**PROBLEM DETAILS**
Continue the article about animals on the endangered species list, starting right after its final sentence.
Top of DOCUMENT EXTRACT
These Rare Photos of Animals on the Endangered Species List Are Breathtaking
While Mother Nature is a force to be reckoned with by every species on Earth, animals have to face the devastating effects of habitat loss, poaching, and climate change. It all comes down to one factor: humans! Man-made influences have caused over 41,000 animals to be considered “Threatened Species”, with almost 20,000 of them classified as vulnerable, endangered, or critically endangered, the latter of which means close to extinction. If man continues at this rate, the list will continue to grow. The next generation won’t be able to enjoy these animals, but more importantly, these animals will have to suffer a senseless mass extinction. Read here to see rare photographs that capture these unique and breathtaking animals on the endangered species list.
1. Iberian Lynx
This wild cat species, native to the Iberian Peninsula in southwestern Europe, has seen a sharp decline since the beginning of the 1990s. In 2002, a survey found that only 100 Iberian Lynx were left in the world, surviving in Andalusia, Spain in two isolated breeding populations.
The IUCN (International Union for Conservation of Nature) classified this wild cat as endangered because of climate change, habitat destruction of grasslands and forests, overhunting, poaching, and the loss of the Iberian Lynx’s main prey, the European rabbit. The wild cat preys exclusively on European rabbit, so when rabbit populations rapidly declined in the ’90s because of a virus called myxomatosis and rabbit hemorrhagic disease, it severely affected these cats.
2. Red Panda
It is estimated that there are only 10,000 red pandas left in the wild, but it’s hard to determine an exact number because of their shy, secretive nature and nocturnal behavior. Almost 50% of the red panda dwell in the Eastern Himalayas. Their skillful and acrobatic nature allowing them to stay in the trees.
Bottom of DOCUMENT EXTRACT
Top of SOURCE DATA
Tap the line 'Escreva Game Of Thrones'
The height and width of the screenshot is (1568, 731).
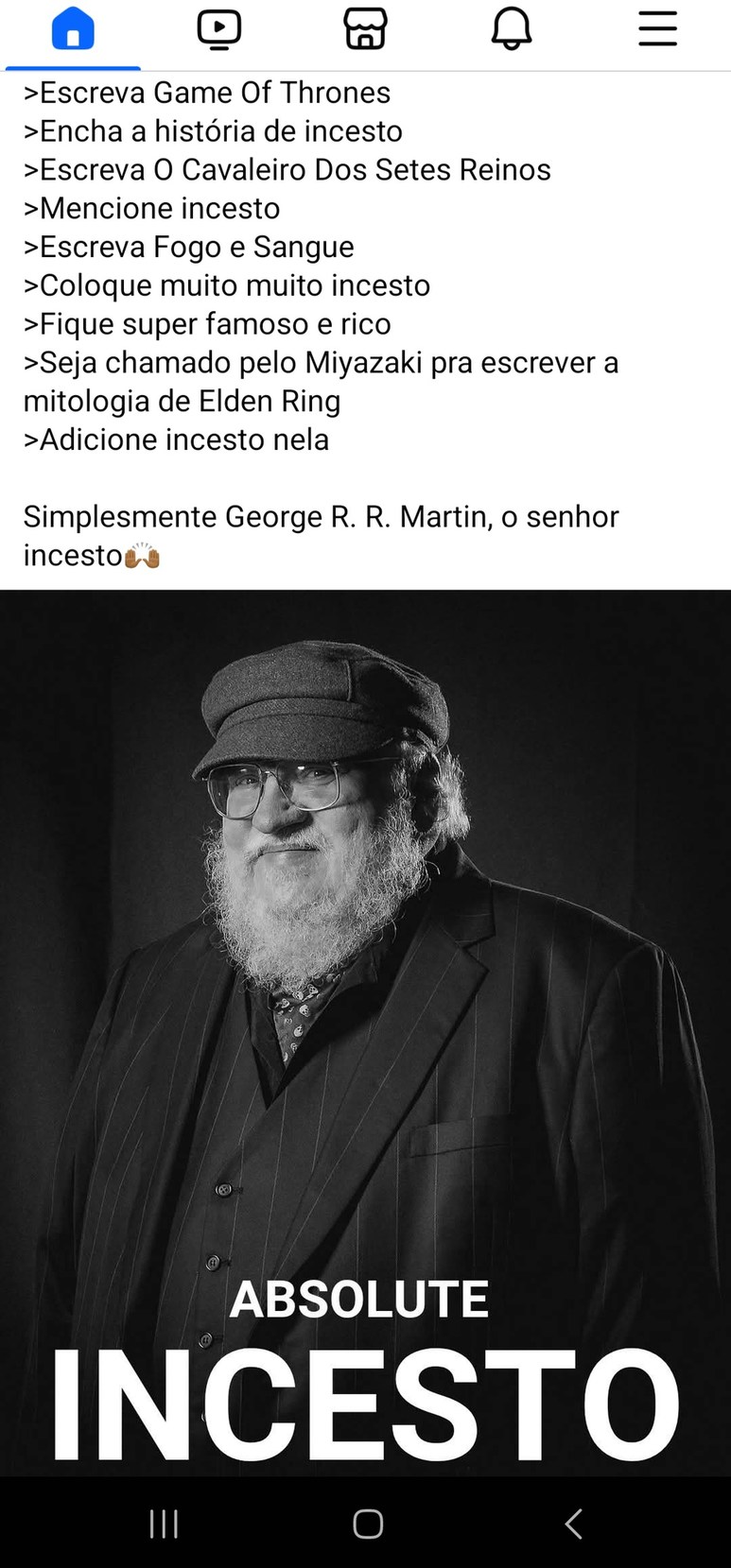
Bottom of SOURCE DATA
Top of SOURCE DATA
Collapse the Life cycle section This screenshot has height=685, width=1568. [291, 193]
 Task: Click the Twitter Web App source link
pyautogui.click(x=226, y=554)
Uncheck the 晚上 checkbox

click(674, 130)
Bottom of SOURCE DATA
Top of SOURCE DATA
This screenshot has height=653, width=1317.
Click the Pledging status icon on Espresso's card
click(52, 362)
Bottom of SOURCE DATA
**TASK RESPONSE**
The red panda has been classified as endangered by the IUCN as the population continues to decline as a result of poaching, inbreeding (which causes more health problems), and habitat loss and fragmentation. The former prime minister of India, Indira Gandhi, once kept a red panda as a pet when the animal was presented to her family as a gift. She housed the animal in a special tree house.
3. Saiga Antelope
This critically endangered species had mass die-off s in the 1980s, and between 2010 and 2014, a large amount of saiga antelope died every year. Research reveals that warmer weather and humidity was the main cause of death because it caused a bacteria common in the species to move into the blood stream, causing blood poisoning. Then from 2015-2016, a bacterium called Pasteurella multocida caused the death of more than 120,000 saiga.
Today, the saiga is only found in one location in Russia and three areas of Kazakhstan. They migrate to to Uzbekistan and Turkmenistan during the winter months. There are currently only 50,000 saiga antelope in the world; there were over a million in the early ’90s. The Mongolian subspecies is particularly at risk of extinction with only 750 left.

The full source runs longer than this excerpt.